As her two sons advanced in hockey, Howe found a need for a transitional team, one that players could perfect their skills in before heading off to major junior hockey or NCAA teams. Howe helped found the first Junior Hockey team in the United States, originally called Olympia Agency, which played in the Tier 2 league as part of the Southern Ontario Hockey Association. She served as general manager for three seasons and eventually changed the name to the Detroit Junior Red Wings. The team focused on helping players receive college scholarships, giving many the opportunity to continue playing hockey and further their education. 

Colleen Howe became the first female sports agent after founding Power Play International Inc. and Power Play Publications Inc. to manage the business interests of Gordie, Marty, and Mark Howe. Howe negotiated team contracts for the three players as well as Gordie’s first endorsement contract. She also registered Gordie Howe’s name and the nicknames “Mr. and Mrs. Hockey,” given to Howe and Gordie by fans, as trademarks. 

In 1973, Howe worked on a deal that allowed Gordie and his sons to play together on the same team. Marty and Mark were 18 and 19 years old when they got the chance to play with their 45 year old father. Howe found that the World Hockey Association did not have the same minimum age requirement for players as the National Hockey League. Two years after his NHL retirement, Gordie joined his sons on the Houston Aeros team and they became the first father and sons to play on the same team together in professional hockey history. 
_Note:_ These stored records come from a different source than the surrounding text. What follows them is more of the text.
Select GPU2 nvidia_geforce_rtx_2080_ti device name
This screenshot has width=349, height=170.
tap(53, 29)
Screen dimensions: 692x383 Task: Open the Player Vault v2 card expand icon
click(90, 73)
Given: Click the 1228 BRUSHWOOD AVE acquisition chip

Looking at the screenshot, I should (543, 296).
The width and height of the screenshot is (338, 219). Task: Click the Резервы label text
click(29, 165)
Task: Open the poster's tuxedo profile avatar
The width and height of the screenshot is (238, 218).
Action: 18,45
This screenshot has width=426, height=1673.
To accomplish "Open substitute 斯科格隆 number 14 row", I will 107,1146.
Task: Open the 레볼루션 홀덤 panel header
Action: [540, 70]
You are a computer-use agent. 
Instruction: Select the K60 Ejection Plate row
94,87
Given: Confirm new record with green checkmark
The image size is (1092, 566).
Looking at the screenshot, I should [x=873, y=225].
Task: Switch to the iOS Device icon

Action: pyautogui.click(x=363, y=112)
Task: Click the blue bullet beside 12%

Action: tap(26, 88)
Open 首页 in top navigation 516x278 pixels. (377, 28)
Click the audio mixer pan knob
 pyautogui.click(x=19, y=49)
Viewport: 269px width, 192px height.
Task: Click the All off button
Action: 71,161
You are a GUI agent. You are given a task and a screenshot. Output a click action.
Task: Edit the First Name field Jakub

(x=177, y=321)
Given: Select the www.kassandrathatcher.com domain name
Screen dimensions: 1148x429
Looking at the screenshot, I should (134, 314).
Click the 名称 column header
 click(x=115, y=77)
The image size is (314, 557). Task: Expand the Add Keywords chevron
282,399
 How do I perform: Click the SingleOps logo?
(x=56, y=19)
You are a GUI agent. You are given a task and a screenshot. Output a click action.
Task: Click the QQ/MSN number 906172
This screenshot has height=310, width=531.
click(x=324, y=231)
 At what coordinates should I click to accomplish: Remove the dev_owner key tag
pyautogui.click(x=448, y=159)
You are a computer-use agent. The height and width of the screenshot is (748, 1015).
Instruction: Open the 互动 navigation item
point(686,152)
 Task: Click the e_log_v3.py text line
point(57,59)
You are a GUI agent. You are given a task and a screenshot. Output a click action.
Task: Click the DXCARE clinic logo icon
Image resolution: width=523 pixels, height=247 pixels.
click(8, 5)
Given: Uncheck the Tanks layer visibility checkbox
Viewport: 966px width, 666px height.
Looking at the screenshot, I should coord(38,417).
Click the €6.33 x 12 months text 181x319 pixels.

Gordie, Marty and Mark Howe, courtesy of The Hockey

Colleen Howe’s accomplishments did not go unnoticed. In 1972, Howe was named Detroit Sportswoman of the Year. The following year, she was named Michigan Sportswoman of the Year. In 2000, the Howe family were awarded the Wayne Gretzky Award from the United States Hockey Hall of Fame, paying tribute to the family’s major contributions to the growth and development of hockey in the United States. In 2023, Colleen Howe was inducted into the Michigan Sports Hall of Fame. 

Colleen and Gordie Howe were also honored through the Colleen J. Howe Arena in Sandusky, Michigan, the Gordie Howe Middle School in Abbotsford, British Columbia and the Howe Arena in Traverse City, Michigan. They are often recognized together for their contributions to the hockey community, but Gordie admitted to, “I got credit for a lot of the things she made happen.” 

Gordie and Colleen Howe, courtesy of The Sport

After Gordie officially retired, focus turned to the Howe Foundation which provided financial support to young players and helped raise money for charities benefiting underprivileged children. Howe prioritized the success of young hockey players. She said her family had “been fortunate to see the positive effects hockey had had on (their) lives, (their) family’s lives and the lives of millions of others” and worked to continue that legacy.